◆ Set exercise ◆
Copy the lines of the records from the line holding "408x307 pixels. At" through the line holding "pyautogui.click(x=473, y=88)", inclusive, keeping the requests unchanged. Scale every coordinate in the answers by 2.25, rounding to whole numbers with halves going up, and give only these lines.

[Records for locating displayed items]
%%

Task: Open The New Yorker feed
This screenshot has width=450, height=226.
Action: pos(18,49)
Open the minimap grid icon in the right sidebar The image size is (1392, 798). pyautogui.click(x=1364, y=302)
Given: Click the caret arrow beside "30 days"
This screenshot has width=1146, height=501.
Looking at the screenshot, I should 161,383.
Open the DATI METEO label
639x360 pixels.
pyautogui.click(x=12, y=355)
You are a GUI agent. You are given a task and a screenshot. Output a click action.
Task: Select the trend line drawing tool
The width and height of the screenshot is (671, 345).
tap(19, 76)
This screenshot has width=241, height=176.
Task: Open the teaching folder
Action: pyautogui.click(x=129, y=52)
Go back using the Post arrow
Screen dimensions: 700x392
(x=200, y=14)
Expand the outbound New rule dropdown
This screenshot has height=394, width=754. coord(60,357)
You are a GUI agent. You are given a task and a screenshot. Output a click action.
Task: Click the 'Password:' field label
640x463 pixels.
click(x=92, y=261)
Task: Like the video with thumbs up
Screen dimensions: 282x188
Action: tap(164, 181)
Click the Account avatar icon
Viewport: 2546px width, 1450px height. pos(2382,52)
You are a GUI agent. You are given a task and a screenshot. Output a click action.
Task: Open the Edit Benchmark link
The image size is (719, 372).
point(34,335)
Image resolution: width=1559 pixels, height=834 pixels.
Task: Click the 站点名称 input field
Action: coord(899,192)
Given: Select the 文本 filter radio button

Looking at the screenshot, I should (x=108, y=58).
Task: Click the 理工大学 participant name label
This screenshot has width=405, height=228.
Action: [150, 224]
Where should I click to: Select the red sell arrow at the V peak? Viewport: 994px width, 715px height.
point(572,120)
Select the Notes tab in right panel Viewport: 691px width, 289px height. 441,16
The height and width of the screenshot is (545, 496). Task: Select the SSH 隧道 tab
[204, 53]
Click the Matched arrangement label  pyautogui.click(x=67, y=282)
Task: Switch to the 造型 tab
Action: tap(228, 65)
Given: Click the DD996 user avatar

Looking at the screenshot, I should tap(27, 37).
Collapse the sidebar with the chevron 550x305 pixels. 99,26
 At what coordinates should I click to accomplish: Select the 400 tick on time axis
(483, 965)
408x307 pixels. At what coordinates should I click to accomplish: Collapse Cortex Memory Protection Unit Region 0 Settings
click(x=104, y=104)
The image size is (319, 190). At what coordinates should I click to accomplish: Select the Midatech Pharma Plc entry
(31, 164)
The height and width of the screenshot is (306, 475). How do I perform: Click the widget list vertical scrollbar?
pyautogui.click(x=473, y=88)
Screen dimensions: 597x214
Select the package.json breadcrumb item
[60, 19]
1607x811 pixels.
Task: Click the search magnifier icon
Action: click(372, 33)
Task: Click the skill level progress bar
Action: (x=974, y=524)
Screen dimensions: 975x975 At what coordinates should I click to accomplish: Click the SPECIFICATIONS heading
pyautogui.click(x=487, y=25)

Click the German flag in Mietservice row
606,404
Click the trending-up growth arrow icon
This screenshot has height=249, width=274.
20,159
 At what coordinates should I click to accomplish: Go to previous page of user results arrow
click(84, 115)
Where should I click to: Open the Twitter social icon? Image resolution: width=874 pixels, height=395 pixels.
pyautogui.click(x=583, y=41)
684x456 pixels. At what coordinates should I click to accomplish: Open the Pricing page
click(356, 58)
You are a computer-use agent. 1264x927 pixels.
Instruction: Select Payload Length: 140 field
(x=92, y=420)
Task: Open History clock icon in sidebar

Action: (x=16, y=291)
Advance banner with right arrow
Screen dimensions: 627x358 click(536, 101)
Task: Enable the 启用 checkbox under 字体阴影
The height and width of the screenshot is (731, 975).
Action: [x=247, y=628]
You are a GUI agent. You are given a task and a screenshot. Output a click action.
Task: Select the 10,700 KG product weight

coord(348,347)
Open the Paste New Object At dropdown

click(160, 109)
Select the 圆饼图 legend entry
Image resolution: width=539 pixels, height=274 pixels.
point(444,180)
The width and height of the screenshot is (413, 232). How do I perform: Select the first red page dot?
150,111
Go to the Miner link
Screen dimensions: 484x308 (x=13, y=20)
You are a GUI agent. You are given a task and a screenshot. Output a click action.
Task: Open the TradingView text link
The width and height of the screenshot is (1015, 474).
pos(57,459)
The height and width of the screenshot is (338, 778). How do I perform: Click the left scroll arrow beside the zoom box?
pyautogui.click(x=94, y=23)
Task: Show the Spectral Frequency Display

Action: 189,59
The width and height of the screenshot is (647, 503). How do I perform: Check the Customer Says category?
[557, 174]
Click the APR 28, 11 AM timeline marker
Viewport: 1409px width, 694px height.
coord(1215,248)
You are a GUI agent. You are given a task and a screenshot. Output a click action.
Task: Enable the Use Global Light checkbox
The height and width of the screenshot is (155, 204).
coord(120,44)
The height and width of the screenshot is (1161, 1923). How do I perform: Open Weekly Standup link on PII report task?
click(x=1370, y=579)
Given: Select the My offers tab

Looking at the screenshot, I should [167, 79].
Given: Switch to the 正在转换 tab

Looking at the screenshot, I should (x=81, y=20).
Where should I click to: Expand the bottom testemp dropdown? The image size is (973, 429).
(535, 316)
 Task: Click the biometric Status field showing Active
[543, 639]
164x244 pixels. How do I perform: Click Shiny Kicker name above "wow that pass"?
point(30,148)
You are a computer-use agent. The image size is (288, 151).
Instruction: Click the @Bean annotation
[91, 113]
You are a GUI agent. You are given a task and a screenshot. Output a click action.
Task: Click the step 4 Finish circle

%%

◆ The answer ◆
408x307 pixels. At what coordinates should I click to accomplish: Collapse Cortex Memory Protection Unit Region 0 Settings
click(x=234, y=234)
The image size is (319, 190). At what coordinates should I click to accomplish: Select the Midatech Pharma Plc entry
(70, 369)
The height and width of the screenshot is (306, 475). How do I perform: Click the widget list vertical scrollbar?
pyautogui.click(x=1064, y=198)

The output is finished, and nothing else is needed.